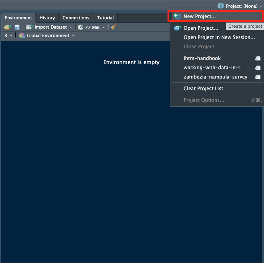Open ihtm-handbook in new session icon
This screenshot has width=264, height=263.
[258, 58]
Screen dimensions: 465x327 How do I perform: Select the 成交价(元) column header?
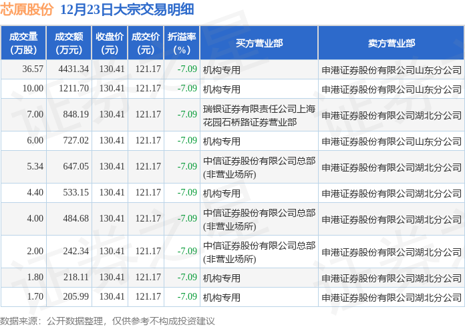146,43
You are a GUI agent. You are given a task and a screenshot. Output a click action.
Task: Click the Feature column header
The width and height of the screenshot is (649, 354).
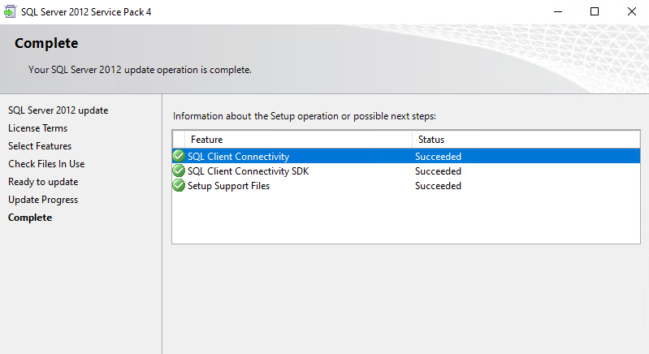206,140
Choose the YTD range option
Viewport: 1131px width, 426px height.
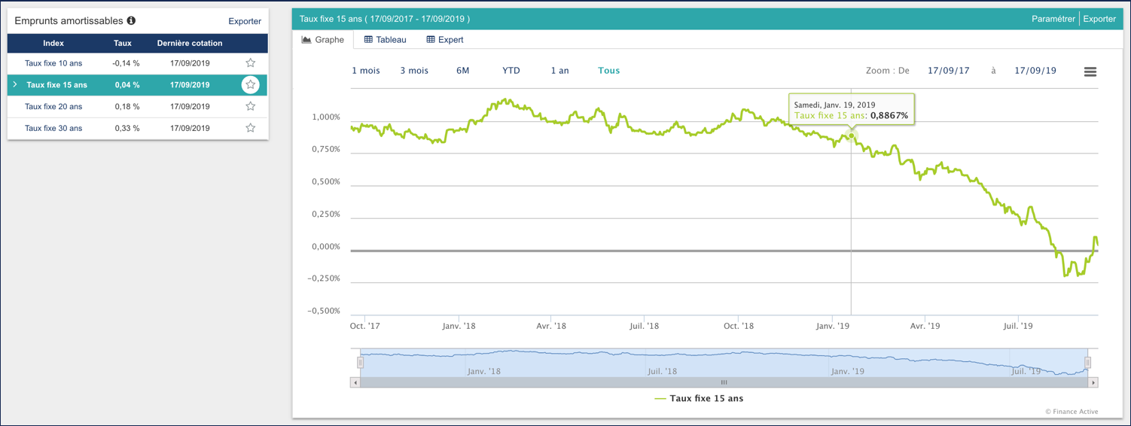[511, 71]
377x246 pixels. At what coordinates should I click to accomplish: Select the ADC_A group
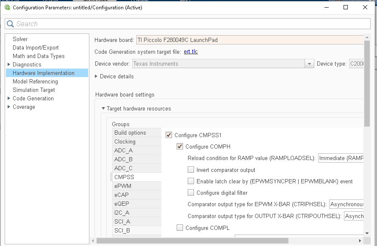pyautogui.click(x=123, y=150)
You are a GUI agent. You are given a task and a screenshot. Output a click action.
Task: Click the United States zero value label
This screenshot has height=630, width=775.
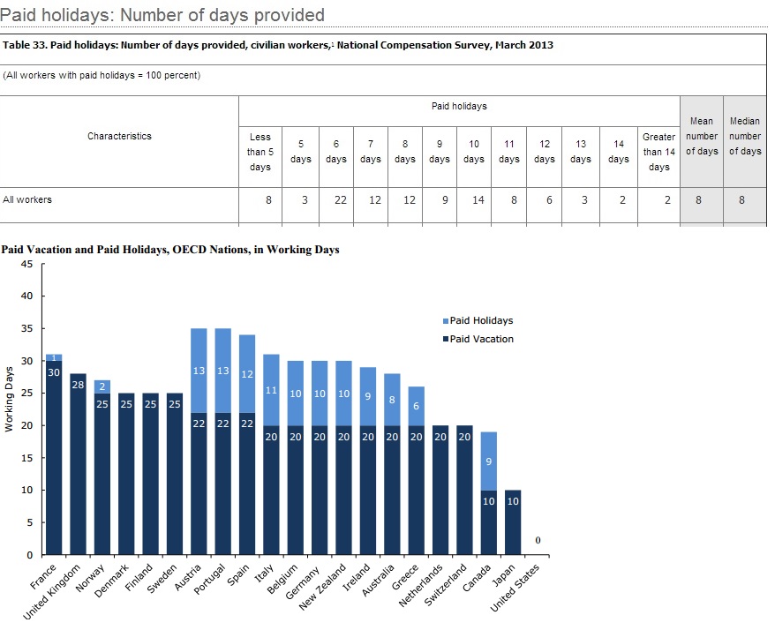pos(537,540)
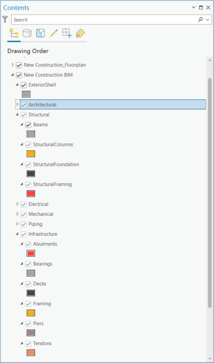The image size is (214, 363).
Task: Toggle ExteriorShell layer visibility checkbox
Action: (x=24, y=85)
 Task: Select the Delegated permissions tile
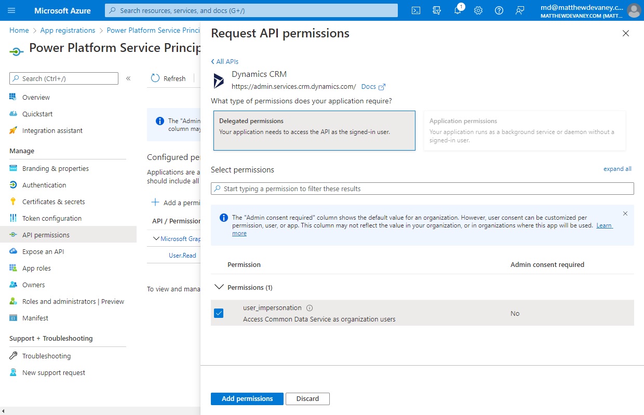pyautogui.click(x=314, y=130)
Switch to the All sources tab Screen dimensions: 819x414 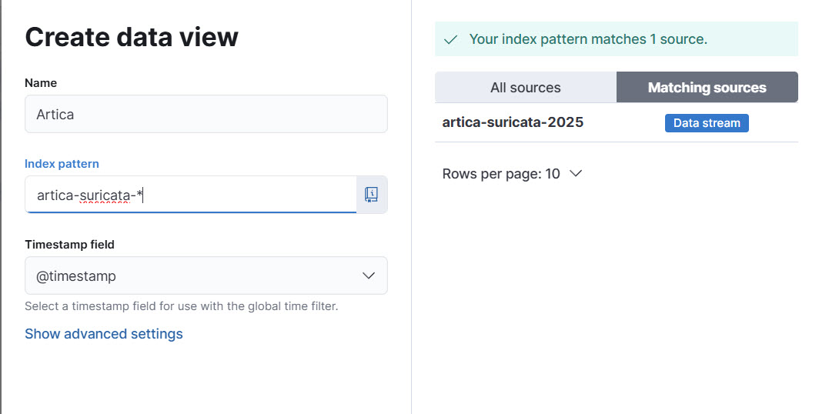click(x=525, y=88)
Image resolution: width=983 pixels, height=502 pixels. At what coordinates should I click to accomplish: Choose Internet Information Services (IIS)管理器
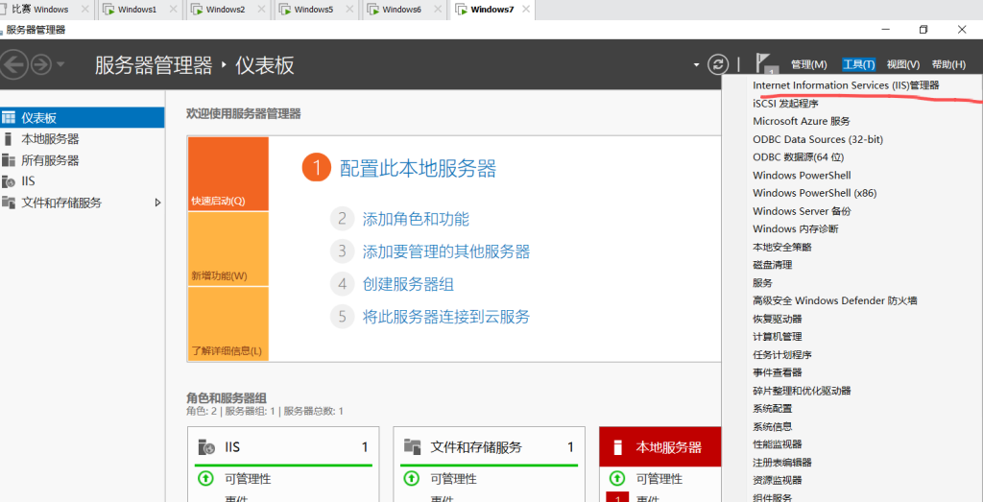click(x=845, y=85)
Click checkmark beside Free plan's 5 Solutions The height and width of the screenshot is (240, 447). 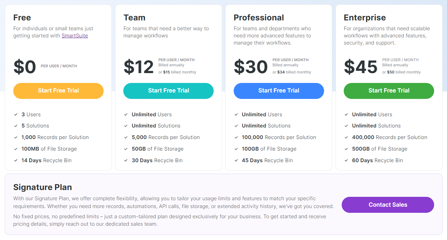(16, 126)
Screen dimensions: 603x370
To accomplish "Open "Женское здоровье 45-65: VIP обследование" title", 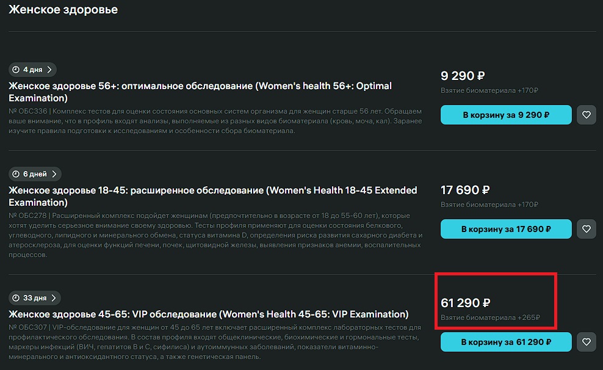I will 209,314.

▶ _What needs to be done_
Quote the data above exactly from the line with "Screen dimensions: 465x327" to the line with "Choose the YTD range option", both ends counted, and nothing else. Pictures don't go in.

▶ _Problem solution_
Screen dimensions: 465x327 How do I perform: Select the 成交价(元) column header?
146,43
You are a GUI agent. You are given a task and a screenshot. Output a click action.
Task: Click the Feature column header
The width and height of the screenshot is (649, 354).
206,140
Choose the YTD range option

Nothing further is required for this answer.